Aim 1 — In the text about Ancestry.com user trees, what happens when someone accepts every hint Ancestry offers?
Aim 2 —
Decide whether each statement agrees with the text about Ancestry.com user trees. Answer yes or no for each and quote the words of the text that decide it.
(a) Information repeated across many user trees was proved wrong by a single document.
(b) Most Ancestry project owners the writer has dealt with readily accept a brick wall.
(c) Once a tree is "done", its owner keeps updating it regularly.
Aim 3 — Pick up the text about Ancestry.com user trees after its last sentence and continue it.

--- start of Document text ---

What Sue Adams said, and then some. It's a pretty strong statement, I know, but hear me out.

I think the most common scenario for user trees on Ancestry.com is this: someone takes their family Bible or their great-aunt Ida's handwritten list of birthdates and marriages, and enters it into an Ancestry tree. Then, they accept any (and sometimes every) hint Ancestry offers as to possible record matches, even if it means listing someone in the same census in three different geographical locations. Once the tree is "done", they either forget about it for years, or possibly die, leaving the tree to contaminate others in perpetuity.

I can enumerate cases where many, many Ancestry user trees showed the same information, and a very small amount of actual research (one document) proved it wrong. I've had a great deal of interaction with Ancestry project owners, and I've found that many of them can't or won't accept a brick wall, and would rather have bad data that's contradicted by evidence than no data at all.

--- end of Document text ---
--- start of Extracted data ---

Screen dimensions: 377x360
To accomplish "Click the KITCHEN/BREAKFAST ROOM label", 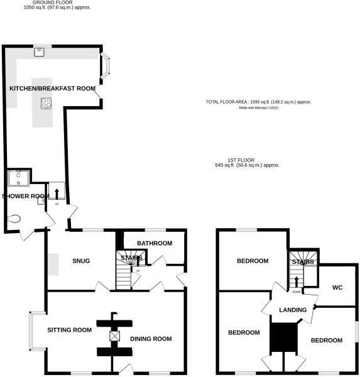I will (52, 89).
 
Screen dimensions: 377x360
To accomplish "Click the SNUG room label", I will (82, 261).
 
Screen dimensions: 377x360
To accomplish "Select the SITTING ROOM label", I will (70, 329).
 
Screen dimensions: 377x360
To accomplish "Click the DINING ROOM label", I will (151, 339).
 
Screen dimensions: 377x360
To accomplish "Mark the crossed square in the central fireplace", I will (114, 336).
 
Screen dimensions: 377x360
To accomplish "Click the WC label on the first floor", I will (337, 287).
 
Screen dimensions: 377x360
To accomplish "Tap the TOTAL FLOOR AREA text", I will (258, 102).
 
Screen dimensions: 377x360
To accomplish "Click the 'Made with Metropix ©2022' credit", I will (258, 107).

--- end of Extracted data ---

Written reply 1 — They may end up listing someone in the same census in three different geographical locations.

Written reply 2 —
(a) Yes: "a very small amount of actual research (one document) proved it wrong"
(b) No: "many of them can't or won't accept a brick wall"
(c) No: "they either forget about it for years, or possibly die"

Written reply 3 —
I've given out information by e-mail (including source citations, with the offer to provide copies of the source material itself), only to see that information show up later on Ancestry (or Geni, which is possibly worse), without citations, but with errors, through misunderstanding &/or mis-transcription. Over time, other Ancestry owners have copied the bad data and it just propagates (the phenomenon isn't limited to Ancestry - I've seen obviously wrong data in the IGI that was eventually removed, but not before it found its way onto many websites, where it lives on).

The only thing you can use Ancestry tree "hints" for is exactly that - hints, to help you figure out where to find actual documentation. I've used them in that way many times, and tracked down extremely useful documentation as a result. But I've also hit dead ends when the on-line data turned out to be completely bogus.

I apologize if this seems a bit ranting, but I don't think it's possible to emphasize enough the degree to which Ancestry user trees can't be trusted, no matter how many of them show the same data. You have to assume they're all copying from each other, and track down the original source material yourself.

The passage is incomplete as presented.